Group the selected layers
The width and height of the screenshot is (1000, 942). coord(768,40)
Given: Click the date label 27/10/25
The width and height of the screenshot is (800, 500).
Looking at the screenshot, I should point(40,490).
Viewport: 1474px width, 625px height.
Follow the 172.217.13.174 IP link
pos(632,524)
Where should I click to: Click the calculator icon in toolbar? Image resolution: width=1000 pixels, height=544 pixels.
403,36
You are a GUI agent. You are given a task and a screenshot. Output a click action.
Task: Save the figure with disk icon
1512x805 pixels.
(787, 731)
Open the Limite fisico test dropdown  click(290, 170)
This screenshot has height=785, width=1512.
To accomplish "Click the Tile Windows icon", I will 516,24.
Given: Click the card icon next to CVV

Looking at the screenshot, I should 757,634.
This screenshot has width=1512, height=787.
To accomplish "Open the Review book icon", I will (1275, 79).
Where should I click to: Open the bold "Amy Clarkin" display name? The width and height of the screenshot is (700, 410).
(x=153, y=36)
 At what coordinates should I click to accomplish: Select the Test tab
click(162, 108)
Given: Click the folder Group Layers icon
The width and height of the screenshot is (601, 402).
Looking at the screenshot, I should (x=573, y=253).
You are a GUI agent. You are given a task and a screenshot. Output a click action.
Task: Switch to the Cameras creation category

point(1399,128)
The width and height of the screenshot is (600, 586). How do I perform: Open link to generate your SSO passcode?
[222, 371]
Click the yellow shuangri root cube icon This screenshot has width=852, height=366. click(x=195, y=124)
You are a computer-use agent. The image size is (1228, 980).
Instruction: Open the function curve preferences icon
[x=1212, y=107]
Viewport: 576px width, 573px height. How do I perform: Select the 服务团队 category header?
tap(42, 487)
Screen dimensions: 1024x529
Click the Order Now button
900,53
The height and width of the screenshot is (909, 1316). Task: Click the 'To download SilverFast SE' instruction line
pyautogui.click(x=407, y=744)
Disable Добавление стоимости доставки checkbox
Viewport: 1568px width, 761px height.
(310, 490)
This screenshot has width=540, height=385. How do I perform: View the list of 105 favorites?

· · ·

- [Task instructions]: Every line above from the line with "The width and height of the screenshot is (800, 500)." to the line with "Click the yellow" is wanted, ends included; write them out exactly and add no other line.

- [Result of this task]:
The width and height of the screenshot is (800, 500).
Looking at the screenshot, I should point(40,490).
Viewport: 1474px width, 625px height.
Follow the 172.217.13.174 IP link
pos(632,524)
Where should I click to: Click the calculator icon in toolbar? Image resolution: width=1000 pixels, height=544 pixels.
403,36
You are a GUI agent. You are given a task and a screenshot. Output a click action.
Task: Save the figure with disk icon
1512x805 pixels.
(787, 731)
Open the Limite fisico test dropdown  click(290, 170)
This screenshot has height=785, width=1512.
To accomplish "Click the Tile Windows icon", I will 516,24.
Given: Click the card icon next to CVV

Looking at the screenshot, I should 757,634.
This screenshot has width=1512, height=787.
To accomplish "Open the Review book icon", I will (1275, 79).
Where should I click to: Open the bold "Amy Clarkin" display name? The width and height of the screenshot is (700, 410).
(x=153, y=36)
 At what coordinates should I click to accomplish: Select the Test tab
click(162, 108)
Given: Click the folder Group Layers icon
The width and height of the screenshot is (601, 402).
Looking at the screenshot, I should (x=573, y=253).
You are a GUI agent. You are given a task and a screenshot. Output a click action.
Task: Switch to the Cameras creation category

point(1399,128)
The width and height of the screenshot is (600, 586). How do I perform: Open link to generate your SSO passcode?
[222, 371]
Click the yellow shuangri root cube icon This screenshot has width=852, height=366. click(x=195, y=124)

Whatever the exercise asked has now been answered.